Le Conseil constitutionnel a aujourd'hui un considérant bien fixé : « considérant qu'il incombe au législateur d'exercer pleinement la compétence que lui confie la Constitution et, en particulier, son article 34 ; que l'objectif de valeur constitutionnelle d'intelligibilité et d'accessibilité de la loi, qui découle des articles 4, 5, 6 et 16 de la Déclaration de 1789, lui impose d'adopter des dispositions suffisamment précises et des formules non équivoques » (n° 2009-599 DC du 29 décembre 2009).

Selon la jurisprudence constante du Conseil constitutionnel, l'objectif d'accessibilité et d'intelligibilité de la loi ne peut en lui-même être invoqué à l'appui d'une QPC (n° 2012-280 QPC du 12 octobre 2012 et n° 2012-283 QPC du 23 novembre 2012).

Mais cet objectif d'accessibilité et d'intelligibilité de la loi, lorsqu'il est fondé sur la méconnaissance de la première phrase de l'article 2 de la Constitution, peut être invoqué à l'appui d'une question prioritaire de constitutionnalité (n° 2010-285 QPC du 30 novembre 2012). Le Conseil a ainsi jugé « qu'aux termes du premier alinéa de l'article 2 de la Constitution : « La langue de la République est le français » ; que si la méconnaissance de l'objectif de valeur constitutionnelle d'accessibilité et d'intelligibilité de la loi, qui découle des articles 4, 5, 6 et 16 de la Déclaration de 1789, ne peut, en elle-même, être invoquée à l'appui d'une question prioritaire de constitutionnalité sur le fondement de l'article 61-1 de la Constitution, l'atteinte à l'objectif de valeur constitutionnelle d'accessibilité de la loi qui résulte de l'absence de version française d'une disposition législative peut être invoquée à l'appui d'une question prioritaire de constitutionnalité » (cons. 12).
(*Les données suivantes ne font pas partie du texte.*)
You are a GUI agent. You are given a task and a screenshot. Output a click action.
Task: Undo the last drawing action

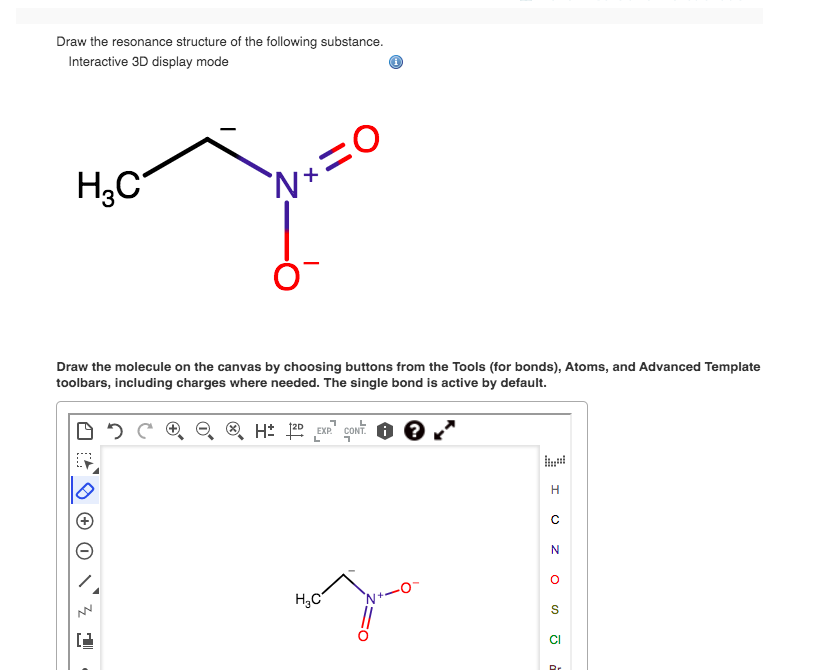point(115,430)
Ainsi, à la place qui est la sienne, le Conseil constitutionnel œuvre pour la qualité de la loi. Celle-ci est cependant d'abord le fait de ceux qui préparent et votent la loi. Il faut espérer une prise de conscience renouvelée des exigences en cette matière. Votre colloque peut sans doute y contribuer . Restons optimiste.